Dua guru, Dasrul dan Hanna Novita Purnama mencari keadilan ke Mahkamah Konstitusi (MK). Sebab keduanya merasa dikriminalisasi saat menjalankan profesinya: dianiaya siswa/orang tua siswa. Saat hendak melawan, si guru terpasung UU Perlindungan Anak.
Dasrul merupakan guru SMK 2 Makassar yang menegur anak didiknya karena tak mengerjakan PR. Siswa itu kemudian mengadu ke orang tuanya dan si ayah mendatangi sekolah dan memukuli Dasrul.
Bagaimana dengan Hanna? Guru konseling di SMA Pusaka I Duren Sawit, Jakarta Timur, ditonjok muridnya sendiri pada 27 Oktober 2016. Pangkalnya, si siswa tidak terima ditegur saat tertidur saat mengikuti pelajaran.
Dalam kasus sejenis di atas, para guru itu kerap dikriminalisasi dan dipolisikan. Selidik punya selidik, si guru terpasung oleh UU Nomor 35 Tahun 2014 tentang Perlindungan Anak. Dalam Pasal 9 ayat 1a UU Perlindungan Anak, disebutkan:
Setiap anak berhak mendapatkan perlindungan di satuan pendidikan dari kejahatan seksual dan kekerasan yang dilakukan oleh pendidik, tenaga kependidikan, sesama perserta didik dan/atau pihak lain.

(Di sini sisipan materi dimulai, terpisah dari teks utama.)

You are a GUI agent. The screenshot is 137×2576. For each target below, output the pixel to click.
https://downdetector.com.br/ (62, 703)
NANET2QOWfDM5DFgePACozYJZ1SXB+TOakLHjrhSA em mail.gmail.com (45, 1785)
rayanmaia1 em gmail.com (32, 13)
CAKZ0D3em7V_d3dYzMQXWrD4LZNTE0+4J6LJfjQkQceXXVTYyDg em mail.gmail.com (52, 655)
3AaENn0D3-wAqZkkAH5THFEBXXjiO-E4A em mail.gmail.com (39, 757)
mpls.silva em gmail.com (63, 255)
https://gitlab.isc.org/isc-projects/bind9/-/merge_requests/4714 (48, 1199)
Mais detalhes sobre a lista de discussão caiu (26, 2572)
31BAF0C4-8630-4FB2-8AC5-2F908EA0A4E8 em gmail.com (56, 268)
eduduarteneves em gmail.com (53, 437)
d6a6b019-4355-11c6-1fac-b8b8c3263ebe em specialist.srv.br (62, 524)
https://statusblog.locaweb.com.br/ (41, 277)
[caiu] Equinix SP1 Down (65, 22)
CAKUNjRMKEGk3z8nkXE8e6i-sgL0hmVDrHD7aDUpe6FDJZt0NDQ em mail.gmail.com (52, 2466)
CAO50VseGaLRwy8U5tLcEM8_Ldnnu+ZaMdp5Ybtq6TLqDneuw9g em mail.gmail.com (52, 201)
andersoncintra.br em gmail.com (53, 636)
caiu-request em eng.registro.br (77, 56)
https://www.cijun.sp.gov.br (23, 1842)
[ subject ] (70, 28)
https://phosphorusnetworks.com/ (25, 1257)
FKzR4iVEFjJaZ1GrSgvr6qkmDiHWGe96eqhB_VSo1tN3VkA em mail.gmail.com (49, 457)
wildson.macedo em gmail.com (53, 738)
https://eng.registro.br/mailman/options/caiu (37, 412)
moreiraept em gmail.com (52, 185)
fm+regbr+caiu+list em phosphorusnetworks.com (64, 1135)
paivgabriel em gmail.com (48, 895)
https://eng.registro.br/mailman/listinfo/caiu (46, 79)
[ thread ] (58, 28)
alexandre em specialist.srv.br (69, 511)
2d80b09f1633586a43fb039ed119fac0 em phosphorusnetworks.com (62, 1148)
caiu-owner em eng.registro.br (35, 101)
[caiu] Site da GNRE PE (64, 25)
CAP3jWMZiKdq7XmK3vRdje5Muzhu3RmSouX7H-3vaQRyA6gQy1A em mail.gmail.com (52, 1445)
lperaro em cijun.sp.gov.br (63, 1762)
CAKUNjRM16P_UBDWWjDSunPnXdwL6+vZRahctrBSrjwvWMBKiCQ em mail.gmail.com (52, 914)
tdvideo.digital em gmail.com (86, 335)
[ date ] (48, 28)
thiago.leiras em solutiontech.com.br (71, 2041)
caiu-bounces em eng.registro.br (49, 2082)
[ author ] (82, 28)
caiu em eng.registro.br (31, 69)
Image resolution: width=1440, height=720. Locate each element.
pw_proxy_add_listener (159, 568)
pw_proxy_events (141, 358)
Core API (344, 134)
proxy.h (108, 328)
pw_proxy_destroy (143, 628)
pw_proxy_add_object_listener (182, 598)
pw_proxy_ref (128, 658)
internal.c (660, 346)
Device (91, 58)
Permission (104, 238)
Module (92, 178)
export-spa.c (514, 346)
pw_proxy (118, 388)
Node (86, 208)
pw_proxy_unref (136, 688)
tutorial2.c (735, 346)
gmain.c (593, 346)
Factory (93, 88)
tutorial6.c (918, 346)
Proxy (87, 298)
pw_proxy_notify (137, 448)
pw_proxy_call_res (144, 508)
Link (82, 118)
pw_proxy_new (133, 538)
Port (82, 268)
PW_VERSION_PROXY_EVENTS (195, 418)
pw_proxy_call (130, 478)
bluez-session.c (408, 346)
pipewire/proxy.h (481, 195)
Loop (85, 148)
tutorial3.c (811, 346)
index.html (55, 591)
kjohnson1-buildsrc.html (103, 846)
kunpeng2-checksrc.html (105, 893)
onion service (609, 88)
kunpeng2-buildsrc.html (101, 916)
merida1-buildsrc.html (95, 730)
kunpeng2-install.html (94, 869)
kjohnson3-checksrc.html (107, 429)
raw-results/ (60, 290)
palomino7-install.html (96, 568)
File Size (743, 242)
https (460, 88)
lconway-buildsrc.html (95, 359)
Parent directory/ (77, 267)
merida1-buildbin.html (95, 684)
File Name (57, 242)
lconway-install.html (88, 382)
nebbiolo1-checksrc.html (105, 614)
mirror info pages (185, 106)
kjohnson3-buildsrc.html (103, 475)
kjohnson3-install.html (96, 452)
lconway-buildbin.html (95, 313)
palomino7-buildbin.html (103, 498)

Gara-gara pasal di atas, guru tidak bisa profesional saat mendidik siswanya, termasuk saat memberikan pendisiplinan siswa.

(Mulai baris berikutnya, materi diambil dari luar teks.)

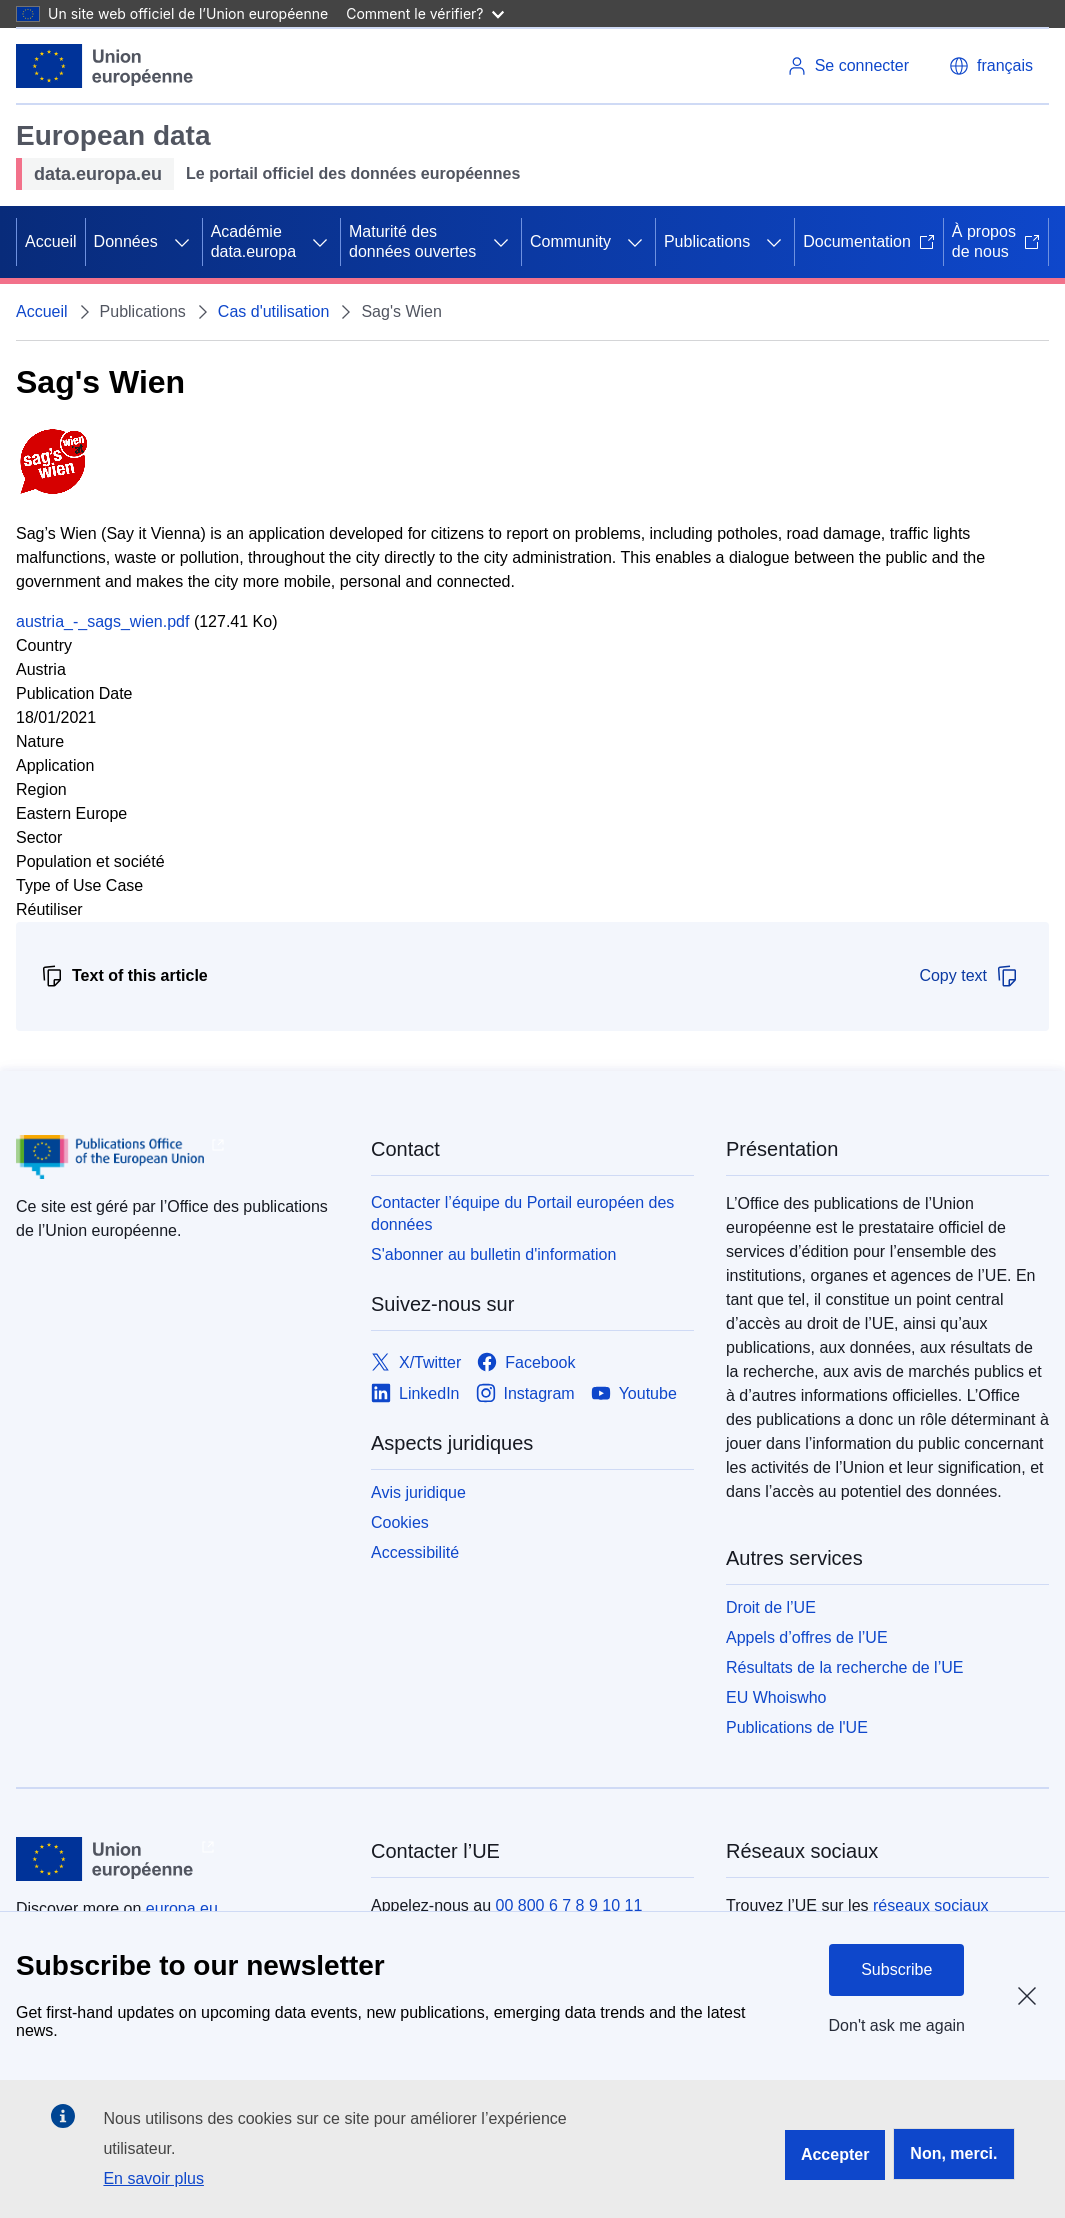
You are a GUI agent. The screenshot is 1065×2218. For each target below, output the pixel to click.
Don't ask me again (897, 2025)
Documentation (869, 241)
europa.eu (182, 1908)
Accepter (835, 2154)
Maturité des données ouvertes (412, 241)
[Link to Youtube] (634, 1393)
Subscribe (896, 1969)
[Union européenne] (105, 66)
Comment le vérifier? (424, 13)
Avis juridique (418, 1492)
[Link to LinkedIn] (415, 1393)
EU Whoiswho (776, 1697)
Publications (707, 241)
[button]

“Pasal itu telah mengakibatkan posisi guru sulit untuk menjadi independen akibat tekanan dari berbagai pihak. Salah satunya terkait penegakan disiplin dengan cara memberikan punishman menjadi tidak wajar dilakukan saat ini dengan alasan melanggar hak asasi manusia. UU Perlindungan Anak seringkali dijadikan alasan untuk menghalangi guru yang berupaya mendidik siswa dengan metode pemberian hukuman,” ujar tim kuasa hukum keduanya, M Asrun yang dikutip detikcom dari website Mahkamah Konstitusi (MK), Selasa (23/5/2017).

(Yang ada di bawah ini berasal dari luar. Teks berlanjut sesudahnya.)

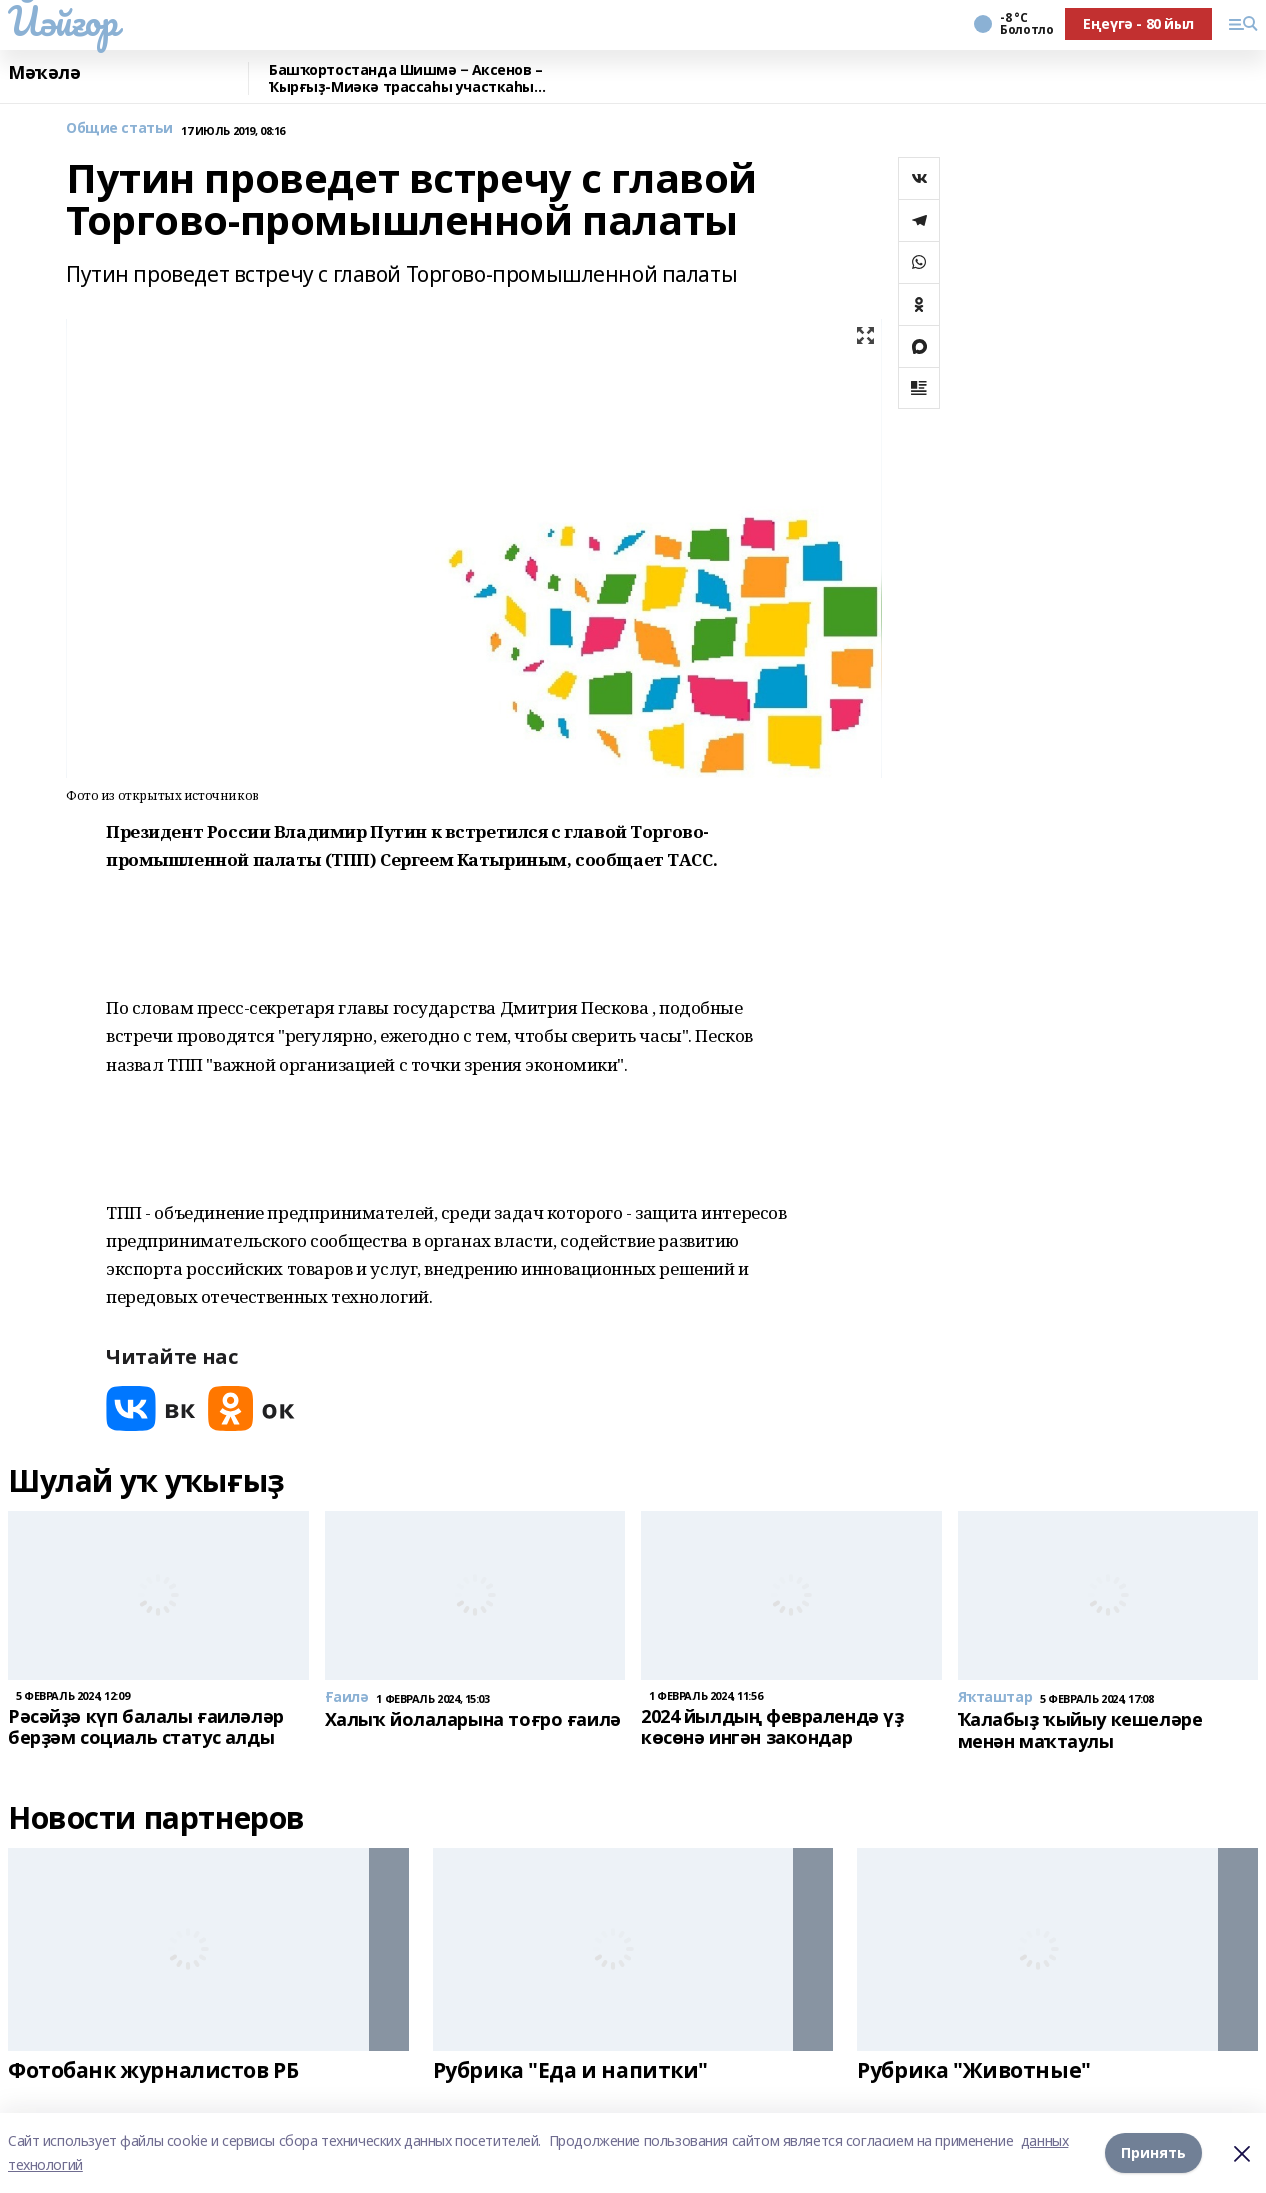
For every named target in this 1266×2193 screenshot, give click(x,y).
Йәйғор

Atas kasus yang dialaminya, Dasrul dan Hanna meminta MK memberikan tafsir atas UU Perlindungan Anak tersebut. Sehingga UU Perlindungan Anak tidak bebas ditafsirkan, termasuk mengkriminalkan guru yang sedang menjalankan tugasnya.
“Tidak mencakup tindakan guru dan tenaga kependidikan yang sungguh-sungguh memberikan sanksi dan atau hukuman yang bersifat mendidik untuk tujuan pembinaan atau tindakan mendisiplinkan peserta didik sesuai dengan kaidah pendidikan, kode etik guru dan peraturan perundangan,” papar Asrun dalam permohonannya.
Sidang tersebut masih berlangsung di MK dengan menghadirkan para saksi dan ahli.